3.2GB sounds wrong, it looks like you have the new hashes and the old 
hashes and no GC run in between. This is expected and would fix itself 
over time, you might want to compress things down to 1.6GB however, 
using: git gc --prune=now
BEWARE: that you don't have any loose refs that you still might need 
later on. If all your changes are in regular branches and you didn't go 
wild with rebase -i or anything, then this should be safe.

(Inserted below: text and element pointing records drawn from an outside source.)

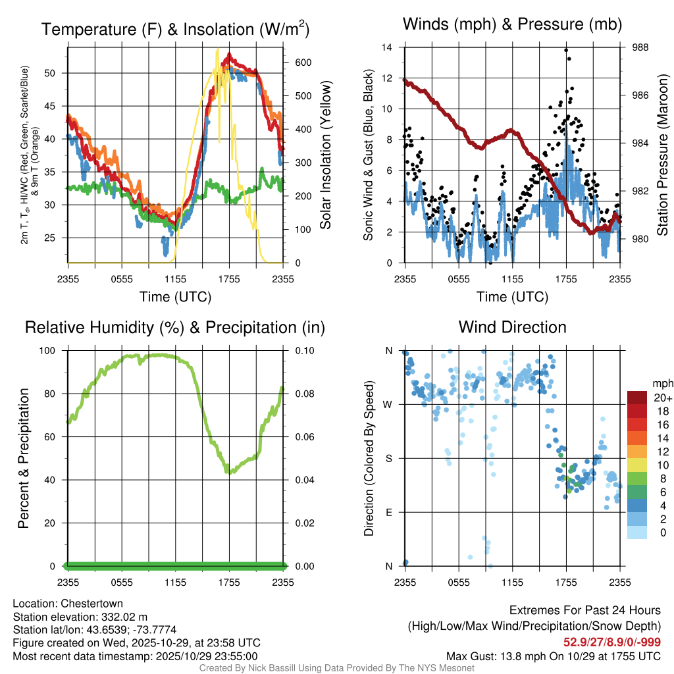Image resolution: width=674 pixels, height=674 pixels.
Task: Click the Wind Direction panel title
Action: (512, 327)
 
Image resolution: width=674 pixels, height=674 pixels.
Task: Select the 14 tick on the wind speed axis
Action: (387, 47)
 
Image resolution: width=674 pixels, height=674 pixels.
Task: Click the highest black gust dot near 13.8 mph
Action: (566, 50)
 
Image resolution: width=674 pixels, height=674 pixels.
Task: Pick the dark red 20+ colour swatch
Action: (637, 398)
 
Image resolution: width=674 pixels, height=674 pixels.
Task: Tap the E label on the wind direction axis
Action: (389, 512)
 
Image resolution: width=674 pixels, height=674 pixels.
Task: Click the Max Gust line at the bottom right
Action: (554, 656)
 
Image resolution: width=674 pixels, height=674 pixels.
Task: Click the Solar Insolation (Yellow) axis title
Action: (325, 155)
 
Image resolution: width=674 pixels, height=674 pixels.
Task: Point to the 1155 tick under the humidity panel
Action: (175, 583)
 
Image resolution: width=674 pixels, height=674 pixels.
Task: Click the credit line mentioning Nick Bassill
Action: (336, 668)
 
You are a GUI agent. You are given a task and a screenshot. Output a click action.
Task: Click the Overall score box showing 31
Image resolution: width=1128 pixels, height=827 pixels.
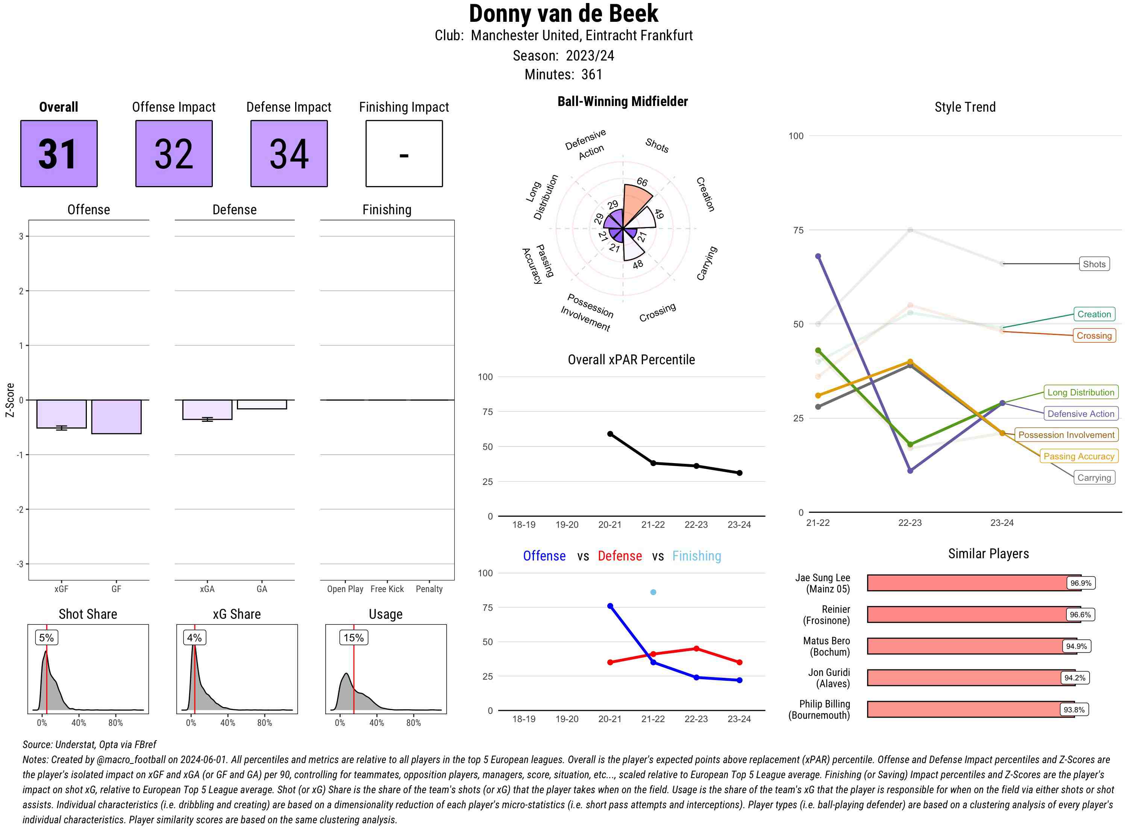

To not re-download everything, use --reference to point to an existing 
clone, that is:

git clone --reference /path/to/old/clone https://git.FreeBSD.org/src.git /path/to/new/clone

You could also:
git init
git add remote ....
cp the objects/* files over to the new repo
git fetch

>> A couple of caveats:
>> * I'm not a committer; I merely use the repo a a "source of truth" for
>>  updating machines locally, and I never have any commits to be pushed
>>  anywhere.
>
>Same here.
>
>>
>> * I actually used "git clone --mirror" (as noted in
>>  https://www.catwhisker.org/~david/FreeBSD/repo-sync.html); I then
>>  clone from that mirror to make working copies.  There are certainly
>>  other ways to accomplish this; some may be better for some folks.
>
>I don't quite do this because I am tracking -current and -stable locally
>and am using worktrees so as to avoid keeping multiple local git copies.
>AFAIK a mirror would blow away any local changes.

I think you're right, for that a single --bare clone (not --mirror) plus 
workspaces and local branches sounds more applicable.